JPEG2000 was designed to provide access to different regions, resolutions, and levels of quality of an image without decoding the entire JPEG 2000 file. Various progression orders were also defined so that a file transmitted over a slow communication channel would “progress” in a certain way, e.g., from low resolution to high resolution, or from low quality to high quality. Also of interest was the ability to choose portions of the image in an order other than the order the file was stored. In general, someone might interactively select a region and quality of the image for transmission.

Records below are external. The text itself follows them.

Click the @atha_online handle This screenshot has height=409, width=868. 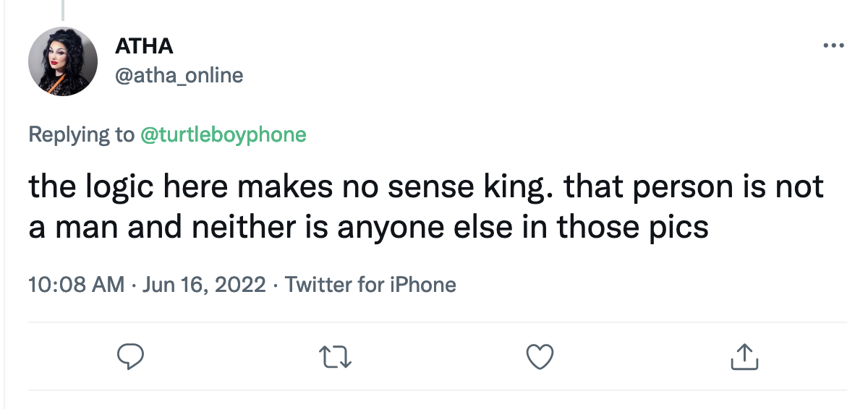point(179,75)
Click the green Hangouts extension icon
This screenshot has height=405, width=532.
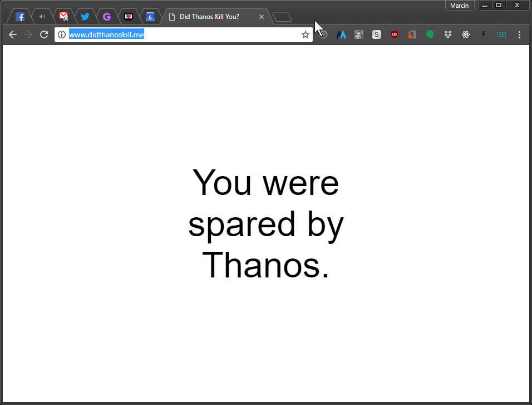pos(430,35)
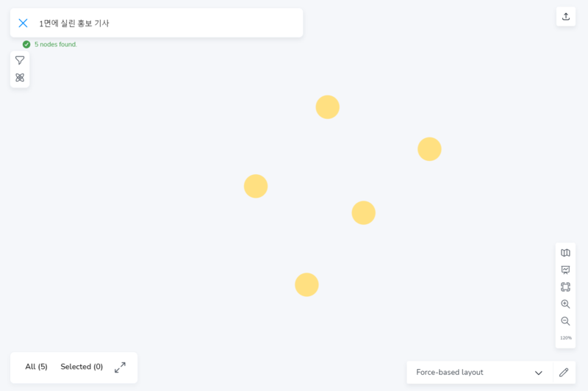Toggle the map view icon
588x391 pixels.
565,253
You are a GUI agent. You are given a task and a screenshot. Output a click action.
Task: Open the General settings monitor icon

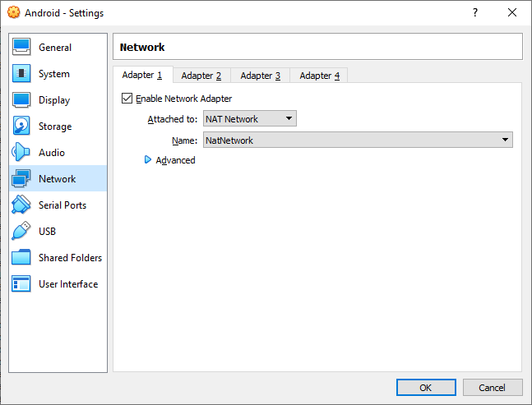coord(21,47)
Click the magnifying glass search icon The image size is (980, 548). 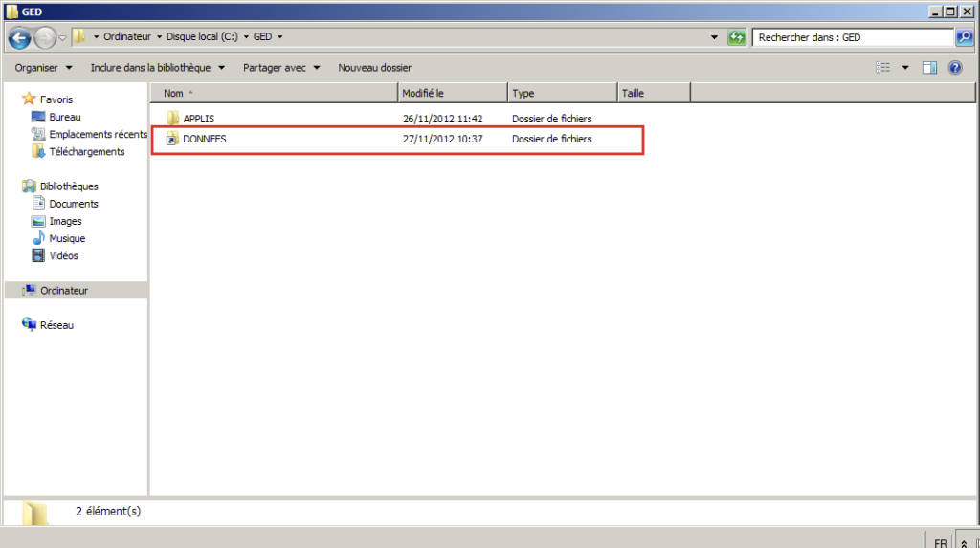point(965,37)
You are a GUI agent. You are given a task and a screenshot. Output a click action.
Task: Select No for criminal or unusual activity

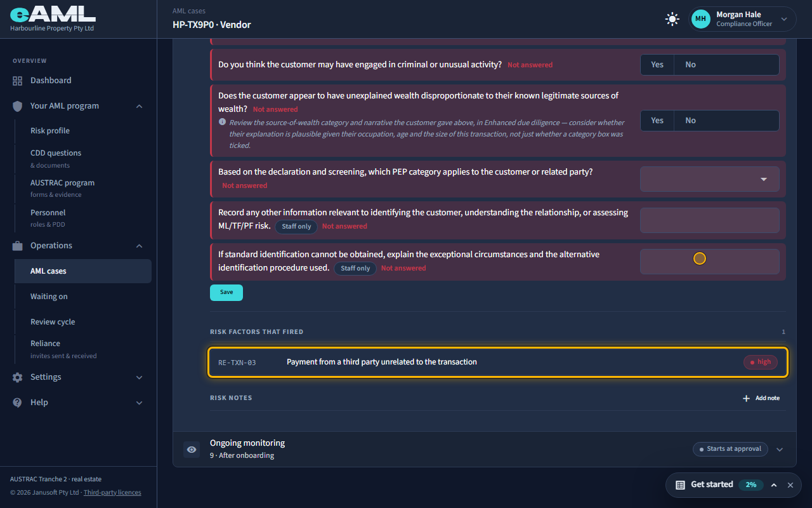click(690, 65)
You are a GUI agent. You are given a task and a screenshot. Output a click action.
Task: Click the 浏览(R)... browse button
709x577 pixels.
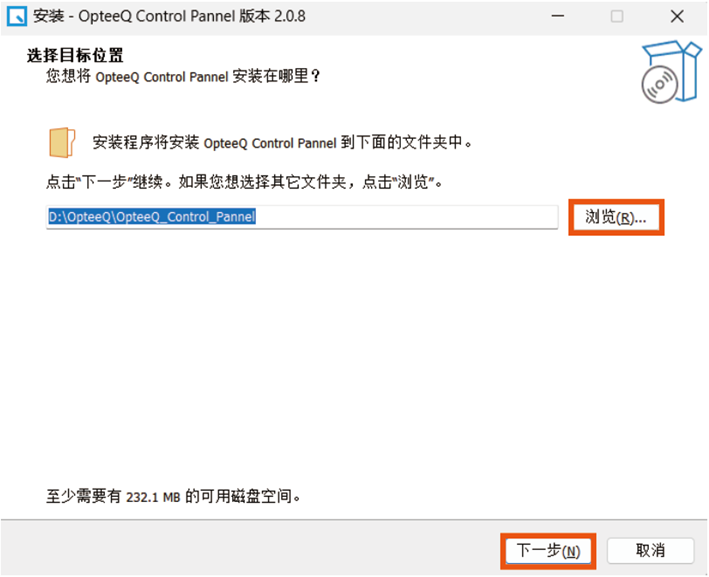point(616,217)
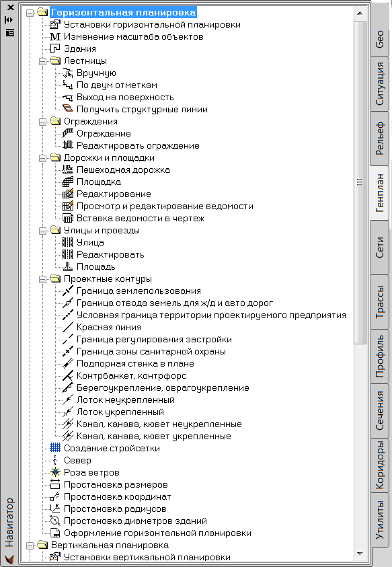Toggle panel auto-hide arrows button

(10, 20)
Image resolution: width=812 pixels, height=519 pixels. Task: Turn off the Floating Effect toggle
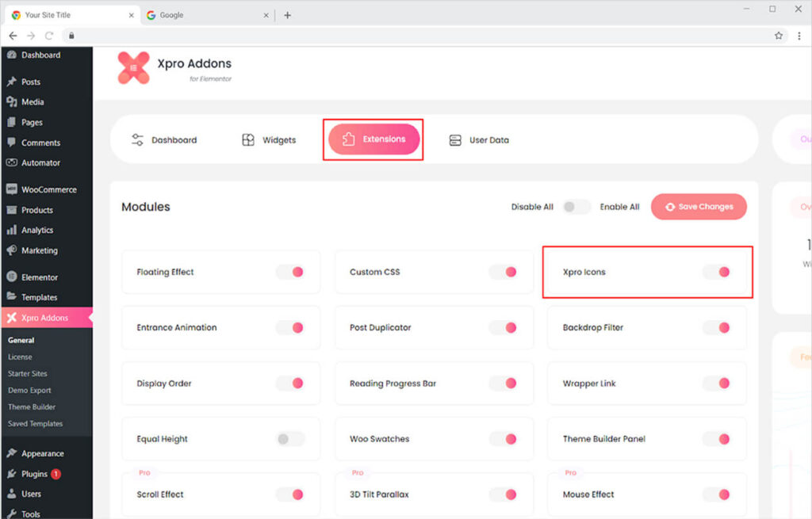pos(290,272)
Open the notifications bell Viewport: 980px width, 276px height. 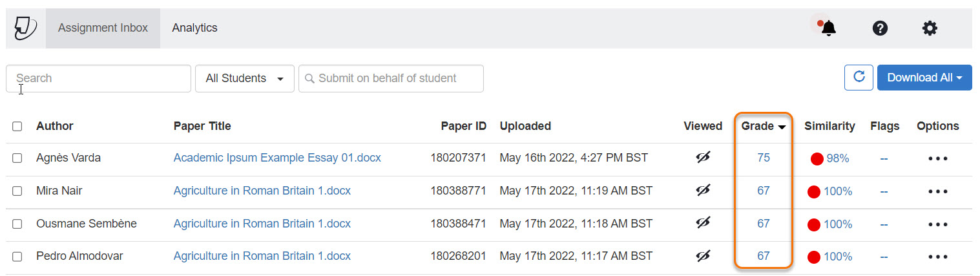[x=828, y=28]
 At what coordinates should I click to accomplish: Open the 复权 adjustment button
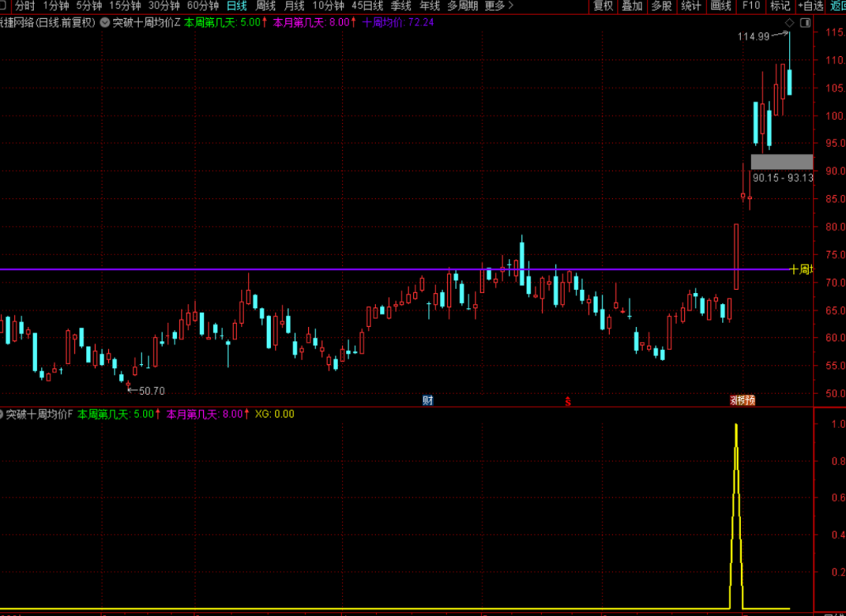click(x=602, y=6)
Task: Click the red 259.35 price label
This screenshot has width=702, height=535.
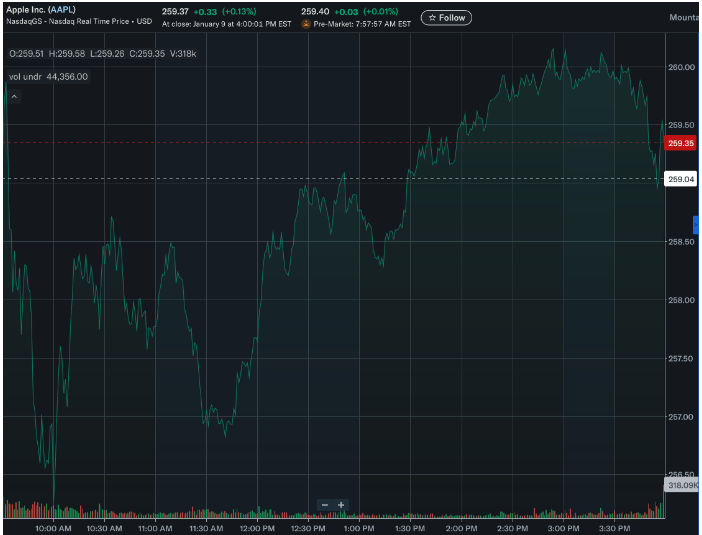Action: (x=681, y=143)
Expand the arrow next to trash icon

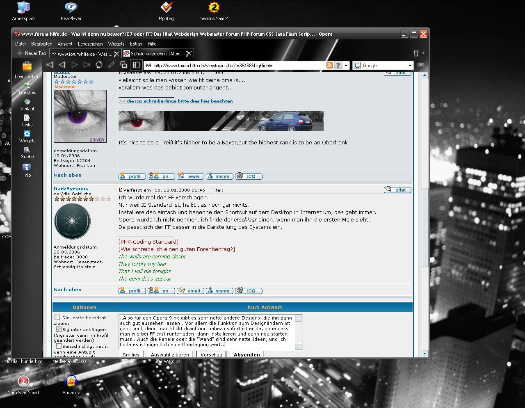coord(423,53)
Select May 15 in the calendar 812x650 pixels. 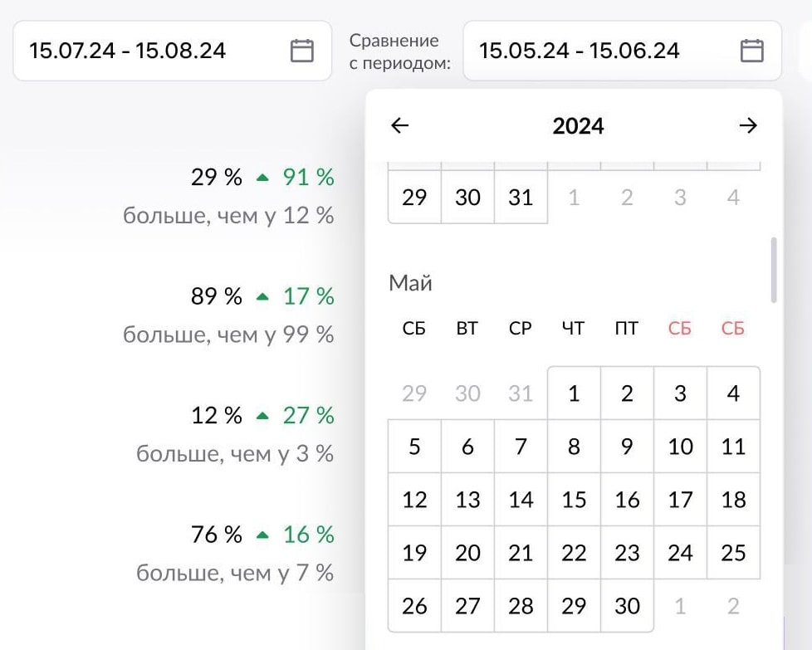point(574,500)
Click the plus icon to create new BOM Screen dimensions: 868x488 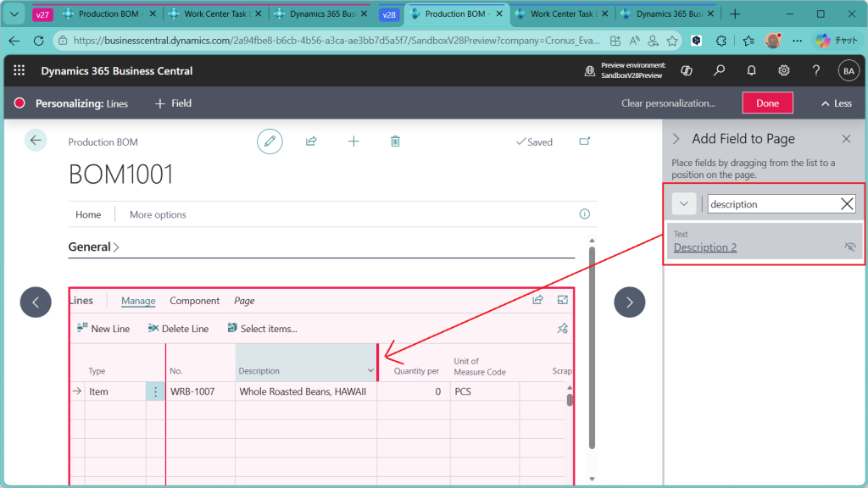353,141
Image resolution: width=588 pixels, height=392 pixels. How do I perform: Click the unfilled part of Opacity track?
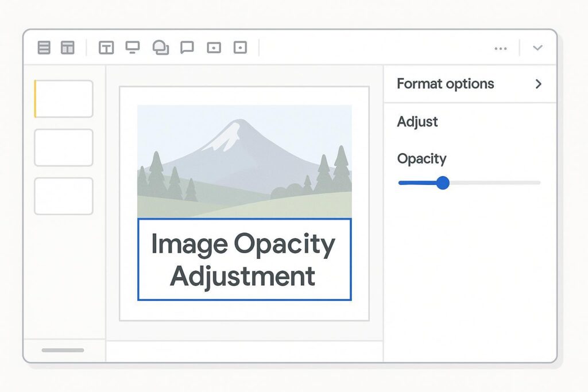pyautogui.click(x=494, y=183)
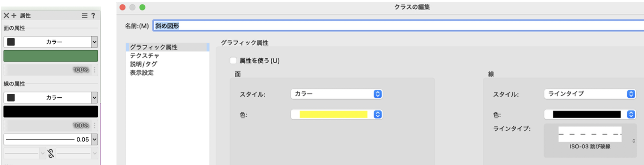Expand the fill style カラー dropdown in palette
The width and height of the screenshot is (644, 165).
[x=94, y=42]
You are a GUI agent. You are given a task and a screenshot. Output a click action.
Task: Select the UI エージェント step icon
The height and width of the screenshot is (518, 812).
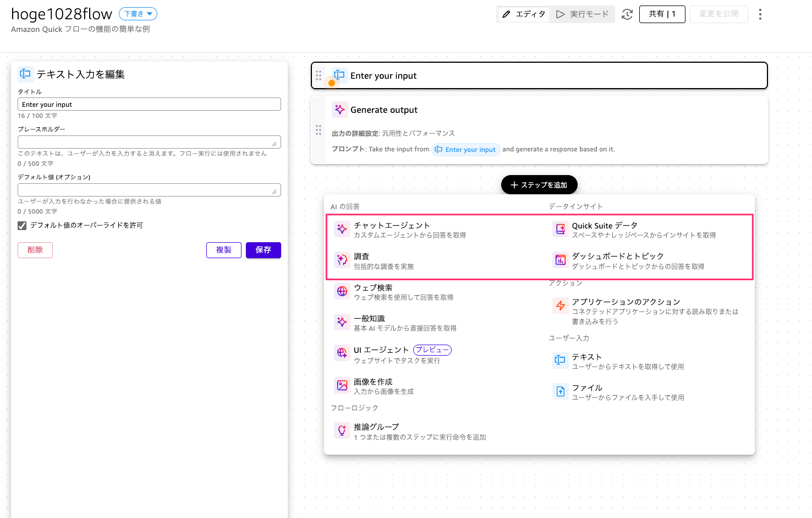[x=342, y=353]
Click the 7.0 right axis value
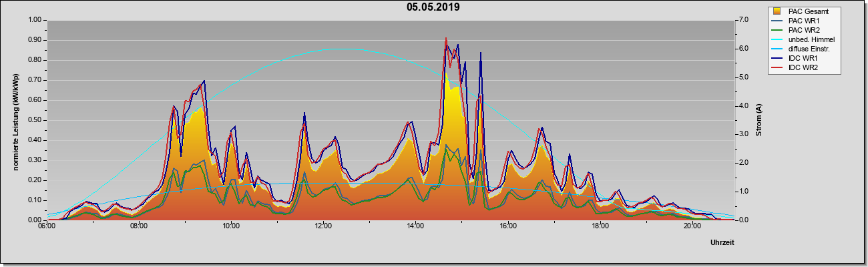Image resolution: width=868 pixels, height=267 pixels. pyautogui.click(x=744, y=20)
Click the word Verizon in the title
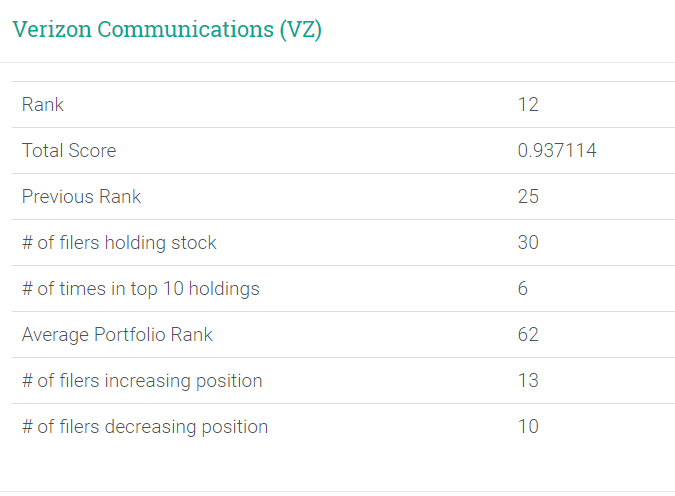 (x=48, y=29)
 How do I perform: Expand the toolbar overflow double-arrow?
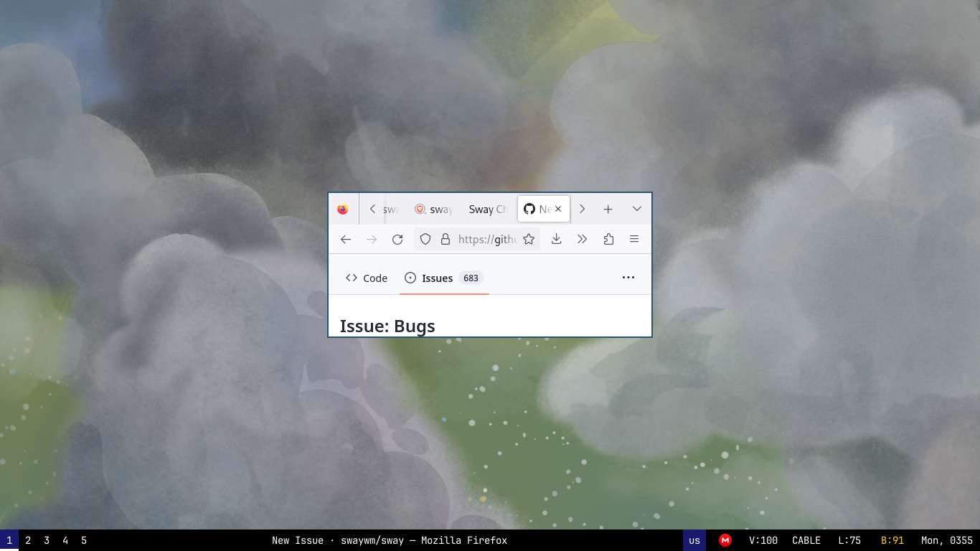582,239
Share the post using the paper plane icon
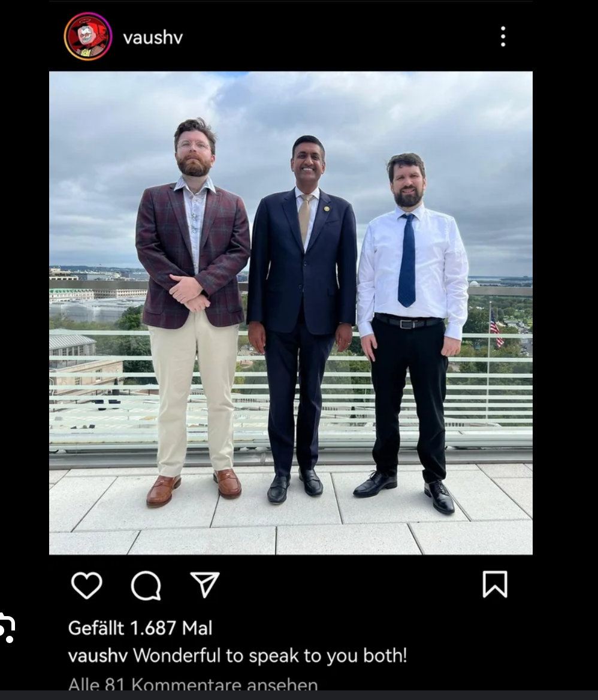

J. Li and H.-H. Sun, in “Virtual Media (Vmedia) Access Protocol and its Application in Interactive Image Browsing”, Proc. SPIE Conf. on Multimedia Computing and Networking, vol. 4312, pp. 99-110, Jan. 22-23, 2001, San Jose, Calif., proposed a virtual media (Vmedia) access protocol and developed an interactive JPEG 2000 browser with Vmedia. They use code-block access as the basic elements. Their cache implementation has priority bits.
M. Boliek, G. K. Wu and M. J. Gormish, in “JPEG 2000 for Efficient Imaging in Client/Server Environment”, Proc. SPIE Conf. on App. of Digital Imaging, vol. 4472, pp. 212-223, Jul. 31-Aug. 3, 2001, San Diego, Calif., define a client/server environment to transport JPEG 2000 images. Their work defines “smart client,” “dumb client,” “smart server,” and “dumb server.” They provide examples of JPEG 2000 byte usage in a “pan and zoom” session and describe a protocol based on Internet Imaging Protocol (IIP), Version 1.0.5, 6 October 1997. The protocol described here extends some of the ideas from Boliek, et al., “JPEG 2000 for Efficient Imaging in Client/Server Environment”, Proc. SPIE Conf. on App. of Digital Imaging, vol. 4472, pp. 212-223, Jul. 31-Aug. 3, 2001, San Diego, Calif., paper but relies on HTTP as defined in R. Fielding, J. Gettys, J. C. Mogul, H. Frystyk, L. Masinter, P. Leach, T. Berners-Lee (Editors), Hypertext Transfer Protocol—HTTP/1.1, RFC 2616, June 1999 for transport.
Sachin Deshpande and Wenjun Zeng, in “Scalable Streaming of JPEG2000 Images using Hypertext Transfer Protocol”, Proc. ACM Conf. on Multimedia, pp. 372-381, Oct. 2-4, 2001, send JPEG 2000 images using HTTP. However, they send a separate index file with header information and then use HTTP byte range requests to get the desired image pieces. Their protocol allows pipelining of requests, but not interruption. It suffers from an extra roundtrip time to get the index file. Their examples are highly inefficient because multiple byte ranges are sent with “Content-Type: multipart/byteranges;” with a boundary value. In one case, there is 70 bytes of overhead for 48 bytes of data.
Wright, R. Clark, G. Colyer, in “An implementation of JPIP based on HTTP”, ISO/IEC JTC 1/SC 29/WG 1 N2426, Feb. 14, 2002, Elysium Ltd., UK, describe use of HTTP “Accept-Ranges:” with values such as bytes, jp2-boxes, and j2k-packets. The main disadvantage of their approach is the need to end the initial connection and open a new connection after determining the server supports these additional range types. Their work is not a full definition of a JPEG 2000 interactive protocol.
D. Taubman, in “A Very Simple Proposal for JPIP”, ISO/IEC JTC 1/SC 29/WG 1 N2445, Mar. 13, 2002, Univ. of New South Wales, Australia, uses precincts and code-blocks as the basic elements of JPEG 2000 file transfer. He defines a protocol, using binary containers, specifying acknowledgements and session information, and using byte ranges of precincts as the fundamental return type. In contrast, this protocol uses self-labeled tile-parts as the basic elements for communication. This way both the client and the server have copies of valid JPEG 2000 codestreams.
R. Prandolini, S. Houchin, R. Clark, in “Call for JPIP Technology Proposals”, ISO/IEC JTC 1/SC 29/WG 1 N2550, Mar. 21, 2002, issued a call for proposals for JPEG 2000 Interactive Protocol (JPIP). Their document describes a sequence of pan and zoom steps someone might use with a browser and ask for measurements of efficiency. No technology is defined in the call for proposals.
Canon, “Proposal for JPIP Tier 2 protocol,” 28 Jun. 2002, WG1N2608, was an answer to the call for proposals that defines a full protocol and access to individual codeblocks or larger portions of a JPEG 2000 file. Their proposal also defines an Application Programmers Interface (API) for the protocol.